State v. A.L., 2015AP858 through 2015AP861, District 1, 8/5/16 (one-judge decision; ineligible for publication); case activity

A.L. challenges her admissions that there were grounds to terminate her parental rights to her four children. The court of appeals holds her admissions were knowing and voluntary. The court also holds that calling A.L. as a witness at the trial of the father of one of the children without her lawyer being present doesn’t require reversal of her termination orders.

A.L. made the admissions in two separate proceedings, one involving three of her children, the second involving her fourth child. Her challenges to the admissions, and the court’s disposition of them, are as follows:

  • A.L. contends the trial court didn’t explain the burdens of proof applicable to the grounds phase and dispositional phase, but the record shows the court provided a sufficient explanation of the different burdens. (¶¶21-24).
  • A.L. contends that she was not informed that by entering her admissions, she wouldn’t be able to challenge the state’s “prove up” evidence; again, the record establishes that the the trial court explained the rights she was giving up by admitting to the grounds, which included challenging the state’s witnesses, and she agreed the court could use the “prove up” testimony as a factual basis for her admission. (¶¶25-31).
  • A.L. argues she was unaware that she couldn’t challenged the unfitness finding if she entered an admission. But § 48.422(7) doesn’t mandate that the court inform the parent of that result of an admission, and A.L. doesn’t develop an argument that her lack of knowledge of that information tainted her admission. (¶¶32-34).
  • A.L. argues she mistakenly believed she couldn’t have appealed a jury’s decision on grounds if she’d gone to trial; but a parent’s appellate rights aren’t one of the topics a court must cover in taking an admission under § 48.422(7). (¶¶35-37).
  • A.L. claims her admissions were invalid because she disputed the factual basis for them, but the record belies this claim. (¶¶38-40).

Finally, based on State v. Shirley E., 2006 WI App 55, 290 Wis. 2d 193, 711 N.W.2d 690 (Shirley E. I), aff’d, 2006 WI 129, 298 Wis. 2d 1, 724 N.W.2d 623 (Shirley E. II), A.L. claims her statutory right to counsel was violated when she was called as a witness at the grounds trial of J.S., the father of one the children, without her attorney being present. (¶¶8, 41-43).

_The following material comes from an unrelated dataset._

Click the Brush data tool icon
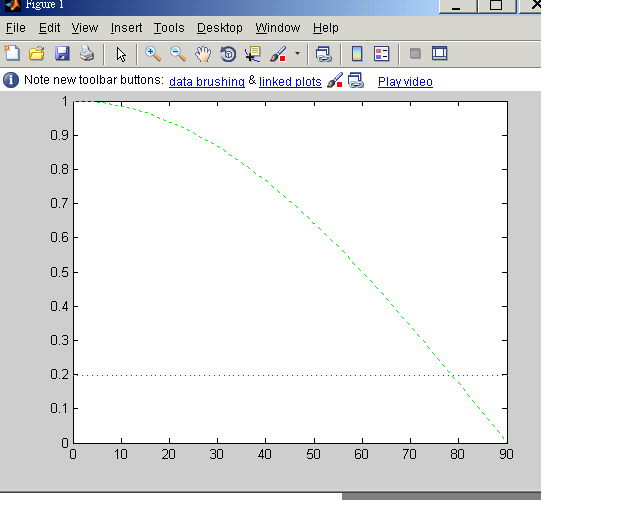640x512 pixels. click(278, 54)
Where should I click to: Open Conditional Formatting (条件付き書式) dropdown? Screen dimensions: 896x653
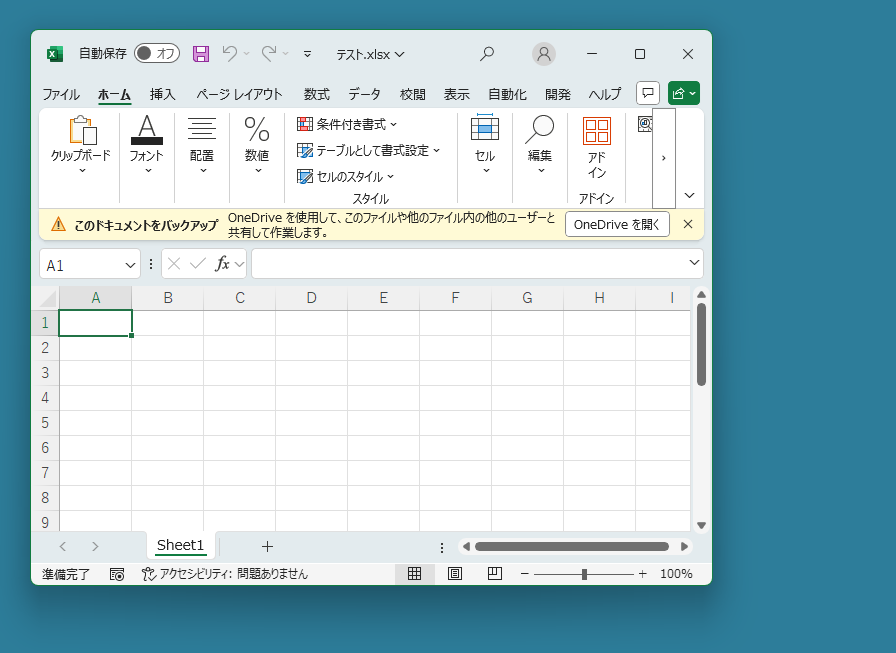(348, 124)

Not so, says the court:

¶44      A.L. relies heavily on the Shirley E. decisions; however, this case is distinguishable because there, Shirley E.’s parental rights were actually at stake during the proceedings at which her attorney did not—and was ordered not to— participate. See Shirley E. II, 298 Wis. 2d 1, ¶16-18. Here, to the contrary, A.L.’s parental rights were not at stake during J.S.’s hearing, and there is no indication that the absence of counsel during a hearing where her rights were not at stake placed the fairness and integrity of the TPR action as to her parental rights in doubt. While A.L. remained a party to the TPR action regarding Simone because the dispositional hearing had not yet occurred, A.L.’s parental rights were not at stake during J.S.’s fact-finding hearing—only J.S.’s parental rights were at stake at that time.

In any event, any violation of her right to counsel was not “structural,” as she claims, because at the time she testified she’d already admitted there were grounds to terminate her rights as to that child. (¶¶46-48).